This won’t last long, I think. These are Christmas lights and, look, it’s already December 19. I know, I know; we got a late start this year.
But it will be worth it, yeah? Because decorations are part of it. Because untangling strings is a holiday tradition. Because light is joy, no? Or so they say.
So we hung the lights — three strings, all battered from the New 2 You shelves — but they turned out to work only sometimes. We checked beforehand, of course, but Christmas lights always light when you test them and never when you hang them.
But this is joy.
I wrapped them around the handrail. Over, under, over, under. It looked a little bit even, but a lot uneven. And some of my lights required twisting and retwisting for them to even flicker. One of the bulbs fell off.
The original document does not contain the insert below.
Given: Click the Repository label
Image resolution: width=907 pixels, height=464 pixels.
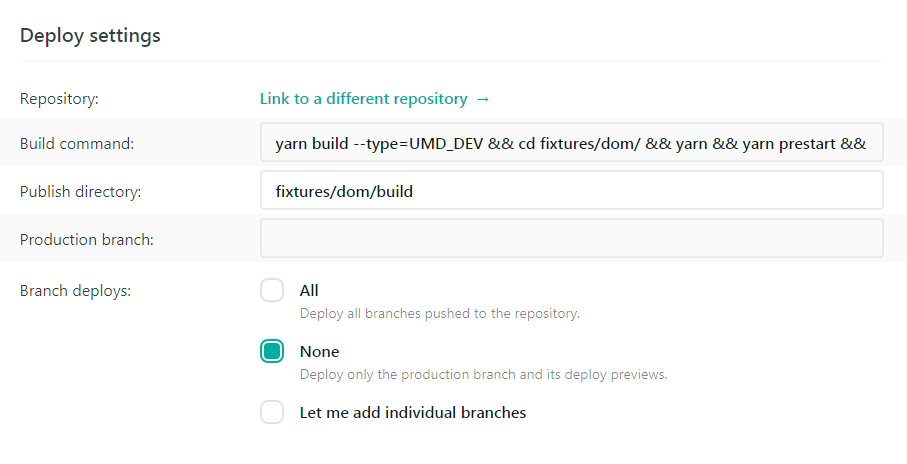Looking at the screenshot, I should (x=59, y=99).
He started on the spindles. Around and around we go. But that gets really boring really quickly, so the symmetry ended soon enough. The one side had strings going every which way. No design. No order. Whatever felt right in the wrists and the spine in that moment.
It looked okay. It looked unprofessional. It looked bachelor pad.
But this is joy.
I think we turned them on only three times. The first time they didn’t work.
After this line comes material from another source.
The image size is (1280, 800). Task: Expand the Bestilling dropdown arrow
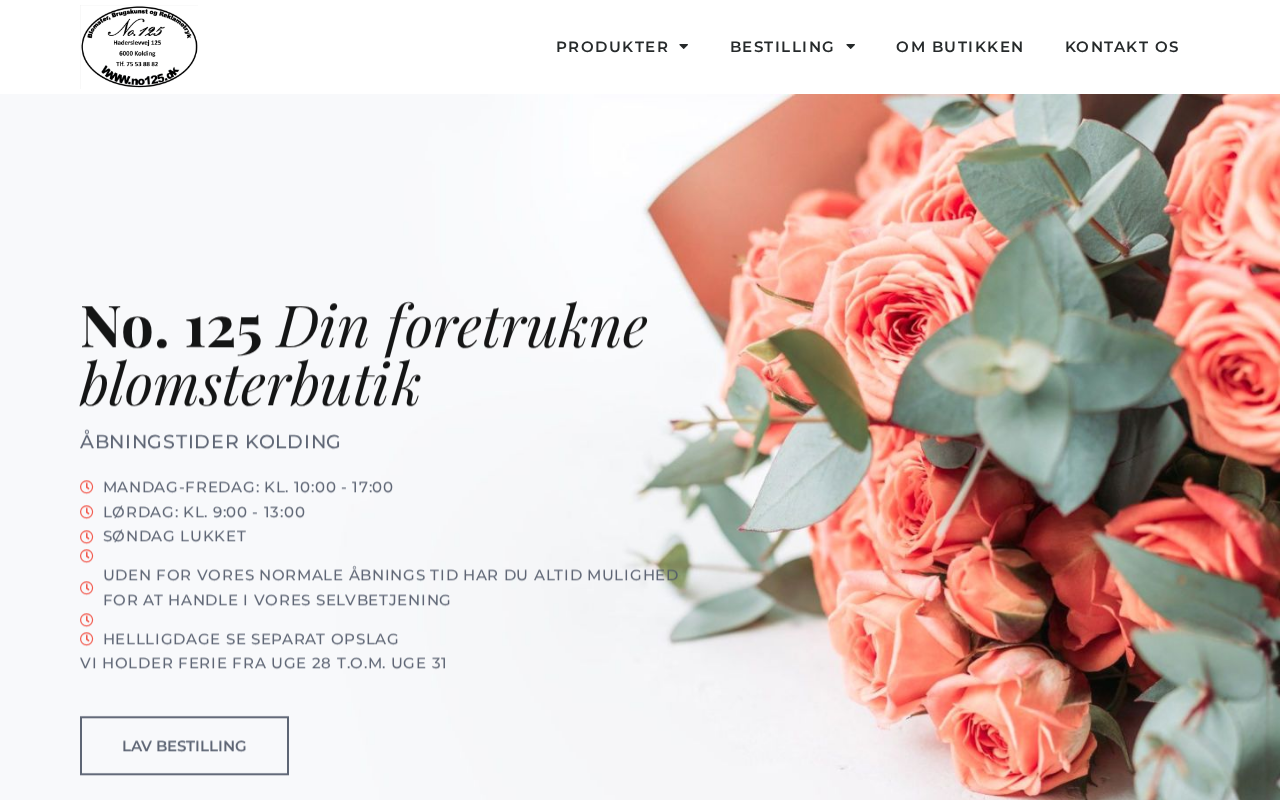click(851, 47)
No one ever saw them turned on except us. Who did I think was going to see them? Once, around New Years, somebody came over, saw the carcass of Christmas cheers strung wildly around the stairs and said, “Are those Christmas lights?”
“You should have spelled something with them.”
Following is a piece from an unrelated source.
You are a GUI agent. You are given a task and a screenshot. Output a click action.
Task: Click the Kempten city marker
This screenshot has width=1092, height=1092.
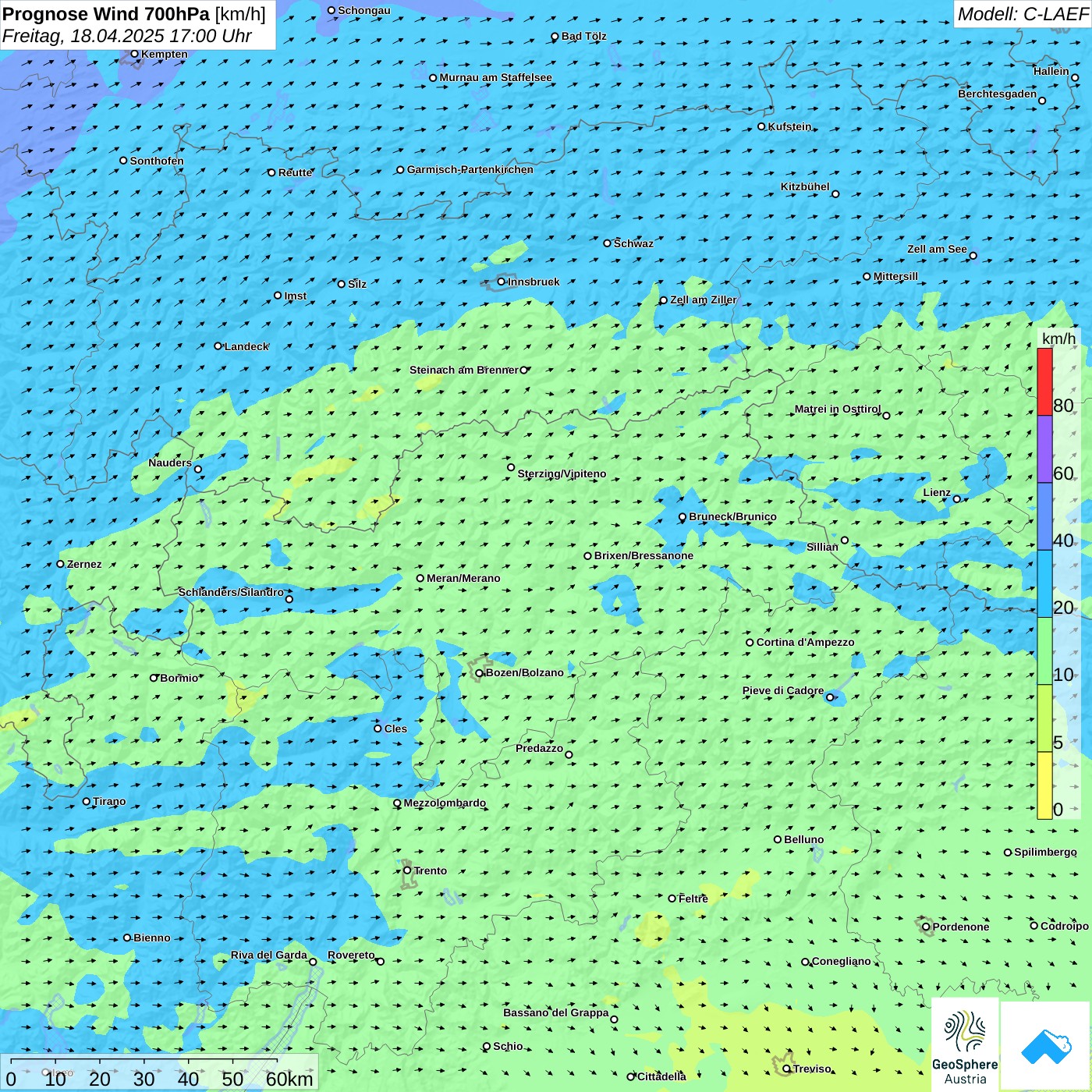point(134,54)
But we couldn’t do them in a straight line. How were we supposed to spell words? How were we supposed to write Jesus is Born in lights, legibly, on a handrail?
But sort of we did, because God is light, and this is joy.
* * *
A friend of mine just told a story about conversations he has with a guy he knows. My friend believes Jesus is the Light of the World and the Savior of the Universe and the Son of God. The guy doesn’t believe any of it.
The guy is smart. Earth sciences, philosophy, physics, anthropology. He knows why when he says, “There is no God.”
The guy says, “Everything is relative, and if there is a Truth with a capital T, we can’t know it. Religion is homicidal. Religion causes war. And there’s no solid evidence for miracles. Show me a miracle, please! And science disproves God.” And he says, “God is dead. Prove me wrong.”
So my friend says, “Think about morality. Think about purpose in life. Think about how everyone worships one thing or another. Think about the power of Love and Truth and Prayer. Yeah, prayer; it works. I’ve seen it work. And I can tell you how Jesus changed my life. Really changed it. Like, I lived and thought and acted one way, and then I was transformed into an impossibly new creation. And now I live and think and act this way, which isn’t perfect, but is striving for it.” And he says, “I know who I was, and I know who I am. And, by Jesus’ redeeming blood, they are not the same.”
And the guy says, “Well, what about this and that and the other thing?”
And my friend says, “But here’s this and that and this and that.”
And back and forth it goes. Reason. Apologetics. Giving an answer for the hope.
…but look at all this evidence.
…but look at all these lives.
…the message of the cross is foolishness to those who are perishing, but to us who are being saved it is the power of God.
Maybe something has changed. But maybe nothing. Maybe a seed has been planted. But maybe this is rocky ground.
And the guy says to my friend, “I have all these arguments. I have all this evidence. I know what I know, and I know why. But, in the end, what does it matter? Because I will never have the joy you have.”
* * *
It’s the end of January and I just took the lights down.
It took awhile. Almost as long as it took to put them up. More tangling and untangling, like I’m just out for some regular exercise. More bulbs gone for good, and a few that never used to light now light. I won’t call this a miracle—but ask me again next Christmas.
That’s how long we’ll have to wait for that brand of joy to make its reappearance.
Last year, we kept the Christmas tree up into May. It was up in February and we said, “Maybe we should take that down.”
But then it was up in March and we said, “Now it’s been up for so long, we should just keep it going.”
And in April: “Maybe we can keep it up until December.”
And in May, I came home and it was gone. Maybe his girlfriend told him to take it down.
What’s a Christmas tree in the summertime? Faux joy?
It’s a joy you can put up and take down. You can cut it and water it, but only for so long. Because it eventually rots and dies, and you throw it in the backyard for birds to nest in, or you pack it away in a box to take out next December 24 and put a couple presents under.
All of it, here today and gone tomorrow.
But this is joy?
* * *
That’s not all. That’s not the half of it.
There’s so much more joy than can be found in all the things that smile and laugh and grow and warm. There’s more joy than can be found in all the things that glare and cry and die and rage. There’s more wild, pirouetting joy than you can possibly keep up with. Infinitely more.
Like today, when the sun came through a blue spot in the clouds, like light really is joy, like God’s just ringing the dinner bell and saying, “There’s a lot more where that came from, so come get it.”
Like a Light and a Sun that is there even in the nighttime, even when the bitter, bitter sky of this Chicago winter is clouded over with cumulus a mile thick.
Like God saying in clear words that only you — but every single one of you — can hear: “There is a joy that, literally, never goes away.”